----- Brano di lettura
Anche quest’anno la celebrazione del Giorno del ricordo rischia di oscurare le gravissime colpe del
“ Quella volta la sera non veniva e pareva che non vi sarebbe stata nemmeno la notte, dato che sopra le case il cielo era rosso come se fosse intriso di sangue. Nell’aria c’era odore di fumo …Perché hanno incendiato il Narodni Dom” ( B. Pahor, “Il rogo del porto”).
Trieste, 13 luglio 1920. Al termine di una giornata di tensione, una masnada di fascisti, capitanati da Francesco Giunta (che poi diverrà segretario del PNF), insieme ad altri elementi dell’oltranzismo nazionalista, dà l’assalto al Narodni Dom, il più importante complesso culturale sloveno. Ben presto l’attacco sfocia in un incendio. Sul campo restano morti, feriti e rovine, non solo materiali. Boris Pahor, l’autore del brano citato, è forse l’ unico testimone ancora in vita di quella giornata, che segna l’esordio cruento ed efferato del fascismo di frontiera. Sloveno di Trieste, classe 1913, forse il maggiore scrittore di lingua slovena (solo da pochi anni tradotto e pubblicato in Italia), Pahor ha attraversato nella sua interezza il cuore di tenebra del Novecento, dapprima vittima della repressione fascista, quindi di quella nazista, subita attraverso l’ esperienza del Lager e rievocata in quello che è considerato il suo capolavoro, “Necropoli”. Il fuoco che domina la descrizione di Pahor è un elemento caratterizzante del fascismo delle origini: nel fuoco era sfociata la primissima azione armata dei neonati fasci di combattimento, a Milano, nell’aprile 1919. Anche allora una gazzarra nazionalista era culminata, con la complicità di arditi e militari, in un atto di piromania omicida, contro la sede dell’Avanti!, organo del Partito Socialista, che Mussolini aveva diretto fino al clamoroso voltafaccia interventista dell’ottobre 1914. Il ricorso ossessivo e indiscriminato al fuoco era certo inscritto in un’economia della violenza, in quanto capace di coniugare la massima capacità distruttiva con un impiego di forze limitato, ma rispondeva nel contempo a oscuri rituali di purificazione, che nel fuoco individuavano lo strumento per la rigenerazione e la riconsacrazione dello spazio pubblico profanato dagli “elementi antinazionali”.
“Di fronte a una razza come la slava, inferiore e barbara, non si deve seguire la politica che dà lo zuccherino, ma quella del bastone. Io credo che si possano sacrificare 500.000 slavi barbari a 50.000 italiani”. Non si può dire che Mussolini non sia stato coerente con questa sua inquietante enunciazione del 1920. L’ antislavismo attraversa infatti l’intero arco del Ventennio. Anzi, già prima dell’ avvento del fascismo-regime, esso ne rappresenta un tratto identitario ed è parte costitutiva della sua ideologia. Il dittatore sceglierà non a caso proprio Trieste per “lanciare”, nel settembre 1938, le leggi razziali e la politica antiebraica. Antislavismo, antiebraismo e colonialismo razzista formano un’ unica sequenza storico-politica, propedeutica all’edificazione dell’impero e dello stato totalitario. Il già citato Boris Pahor in un’ altra sua opera, “Qui è proibito parlare”, descrive in tutta la sua violenza il disegno di annientamento culturale portato avanti dal regime nei confronti della minoranza slovena: distruzione delle scuole e dei libri in sloveno, divieto di parlare la lingua, italianizzazione forzata dei cognomi e dei toponimi, innumerevoli vessazioni nella vita quotidiana.
----------
----- Righe del dataset
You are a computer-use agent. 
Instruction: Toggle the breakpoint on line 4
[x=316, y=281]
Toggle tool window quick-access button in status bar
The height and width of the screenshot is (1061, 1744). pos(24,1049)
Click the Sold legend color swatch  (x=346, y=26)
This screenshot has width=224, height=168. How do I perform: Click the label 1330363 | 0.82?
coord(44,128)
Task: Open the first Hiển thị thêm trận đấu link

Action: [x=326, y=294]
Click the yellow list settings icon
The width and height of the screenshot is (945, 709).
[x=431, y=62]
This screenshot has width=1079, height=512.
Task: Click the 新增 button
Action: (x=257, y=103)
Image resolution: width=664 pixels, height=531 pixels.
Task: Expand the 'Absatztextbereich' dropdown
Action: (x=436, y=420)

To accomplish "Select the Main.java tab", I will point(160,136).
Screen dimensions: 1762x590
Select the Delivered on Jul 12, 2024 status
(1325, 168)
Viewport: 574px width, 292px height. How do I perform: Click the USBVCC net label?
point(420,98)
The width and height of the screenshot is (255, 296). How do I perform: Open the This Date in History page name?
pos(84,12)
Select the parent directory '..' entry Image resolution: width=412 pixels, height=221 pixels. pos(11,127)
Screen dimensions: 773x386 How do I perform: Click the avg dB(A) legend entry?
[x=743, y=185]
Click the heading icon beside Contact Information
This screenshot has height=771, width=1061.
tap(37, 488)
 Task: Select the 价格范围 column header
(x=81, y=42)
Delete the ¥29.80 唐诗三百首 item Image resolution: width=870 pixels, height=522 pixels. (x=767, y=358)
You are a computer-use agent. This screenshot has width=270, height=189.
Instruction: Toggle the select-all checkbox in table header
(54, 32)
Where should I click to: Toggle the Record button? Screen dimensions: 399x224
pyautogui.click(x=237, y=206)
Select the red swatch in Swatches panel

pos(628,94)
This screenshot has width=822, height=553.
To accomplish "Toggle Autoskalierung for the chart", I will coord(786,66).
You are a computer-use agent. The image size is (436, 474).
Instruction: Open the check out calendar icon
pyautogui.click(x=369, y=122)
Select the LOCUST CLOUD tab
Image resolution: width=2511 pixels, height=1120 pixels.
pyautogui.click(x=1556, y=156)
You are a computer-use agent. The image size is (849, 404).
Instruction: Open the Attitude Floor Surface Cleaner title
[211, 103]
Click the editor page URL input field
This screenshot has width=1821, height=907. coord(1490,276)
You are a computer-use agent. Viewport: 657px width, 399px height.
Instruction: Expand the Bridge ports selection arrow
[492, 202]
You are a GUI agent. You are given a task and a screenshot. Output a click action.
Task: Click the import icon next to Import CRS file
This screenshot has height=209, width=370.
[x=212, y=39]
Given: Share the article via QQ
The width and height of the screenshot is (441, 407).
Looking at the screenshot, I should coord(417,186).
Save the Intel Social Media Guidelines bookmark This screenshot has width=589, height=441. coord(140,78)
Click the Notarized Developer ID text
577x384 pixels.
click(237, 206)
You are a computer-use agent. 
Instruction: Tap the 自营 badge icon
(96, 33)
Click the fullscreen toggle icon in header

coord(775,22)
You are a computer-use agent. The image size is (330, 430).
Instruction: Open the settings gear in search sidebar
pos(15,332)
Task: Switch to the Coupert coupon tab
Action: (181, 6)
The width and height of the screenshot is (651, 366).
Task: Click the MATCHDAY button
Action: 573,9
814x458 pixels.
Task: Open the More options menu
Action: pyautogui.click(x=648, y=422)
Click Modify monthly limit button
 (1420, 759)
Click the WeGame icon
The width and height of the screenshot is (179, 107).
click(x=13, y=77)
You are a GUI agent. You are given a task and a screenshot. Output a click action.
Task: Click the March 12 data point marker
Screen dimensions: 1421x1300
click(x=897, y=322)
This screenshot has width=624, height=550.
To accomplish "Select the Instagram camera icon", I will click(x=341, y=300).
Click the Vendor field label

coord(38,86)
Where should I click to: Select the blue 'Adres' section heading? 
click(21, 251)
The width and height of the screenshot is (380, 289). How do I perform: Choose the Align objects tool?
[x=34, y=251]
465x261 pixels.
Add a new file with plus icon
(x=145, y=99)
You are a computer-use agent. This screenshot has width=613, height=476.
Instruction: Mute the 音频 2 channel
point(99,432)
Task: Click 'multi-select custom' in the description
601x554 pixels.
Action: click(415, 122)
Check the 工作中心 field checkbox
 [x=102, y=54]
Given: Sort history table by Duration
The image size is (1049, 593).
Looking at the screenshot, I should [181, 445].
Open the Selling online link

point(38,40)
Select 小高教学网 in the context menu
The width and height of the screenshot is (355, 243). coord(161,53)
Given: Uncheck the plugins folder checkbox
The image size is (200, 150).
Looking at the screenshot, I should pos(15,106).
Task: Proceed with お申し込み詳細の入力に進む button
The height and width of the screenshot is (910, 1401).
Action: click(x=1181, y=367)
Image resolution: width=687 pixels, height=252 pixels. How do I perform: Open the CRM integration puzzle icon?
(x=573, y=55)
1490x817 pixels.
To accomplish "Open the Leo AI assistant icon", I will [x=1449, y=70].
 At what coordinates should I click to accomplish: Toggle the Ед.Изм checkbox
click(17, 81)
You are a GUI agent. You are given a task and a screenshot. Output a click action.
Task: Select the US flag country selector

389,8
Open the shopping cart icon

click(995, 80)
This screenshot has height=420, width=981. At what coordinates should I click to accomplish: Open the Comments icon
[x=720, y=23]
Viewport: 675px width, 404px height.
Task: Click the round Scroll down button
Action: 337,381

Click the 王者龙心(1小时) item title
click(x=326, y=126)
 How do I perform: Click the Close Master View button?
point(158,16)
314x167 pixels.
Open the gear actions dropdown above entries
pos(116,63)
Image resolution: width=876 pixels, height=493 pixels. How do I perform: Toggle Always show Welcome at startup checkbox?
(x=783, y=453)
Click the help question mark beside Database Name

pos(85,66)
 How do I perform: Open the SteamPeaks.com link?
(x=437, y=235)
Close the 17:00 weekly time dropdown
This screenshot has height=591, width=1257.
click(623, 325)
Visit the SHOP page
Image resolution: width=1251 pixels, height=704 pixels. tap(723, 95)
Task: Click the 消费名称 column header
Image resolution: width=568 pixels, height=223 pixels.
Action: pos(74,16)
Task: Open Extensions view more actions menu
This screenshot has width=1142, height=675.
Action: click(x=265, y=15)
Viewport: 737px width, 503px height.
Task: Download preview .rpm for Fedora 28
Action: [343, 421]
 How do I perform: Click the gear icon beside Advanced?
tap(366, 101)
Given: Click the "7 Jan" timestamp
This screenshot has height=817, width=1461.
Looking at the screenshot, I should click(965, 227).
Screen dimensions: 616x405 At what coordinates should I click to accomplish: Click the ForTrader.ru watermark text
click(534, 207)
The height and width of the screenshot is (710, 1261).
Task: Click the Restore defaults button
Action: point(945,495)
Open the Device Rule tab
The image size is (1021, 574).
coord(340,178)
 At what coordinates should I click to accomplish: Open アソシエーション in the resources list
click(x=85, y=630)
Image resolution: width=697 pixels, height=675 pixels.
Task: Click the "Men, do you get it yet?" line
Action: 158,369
----------
Attività richieste -
[1] Elenchi i titoli delle opere di Boris Pahor menzionate nel brano sul fascismo di frontiera.
[2] Riporti ogni riga che contiene la stringa "Viewport".

Risposte -
[1]
- "Il rogo del porto"
- "Necropoli"
- "Qui è proibito parlare"

[2]
Viewport: 574px width, 292px height. How do I perform: Click the USBVCC net label?
You are a computer-use agent. Viewport: 657px width, 399px height.
Viewport: 675px width, 404px height.
Viewport: 737px width, 503px height.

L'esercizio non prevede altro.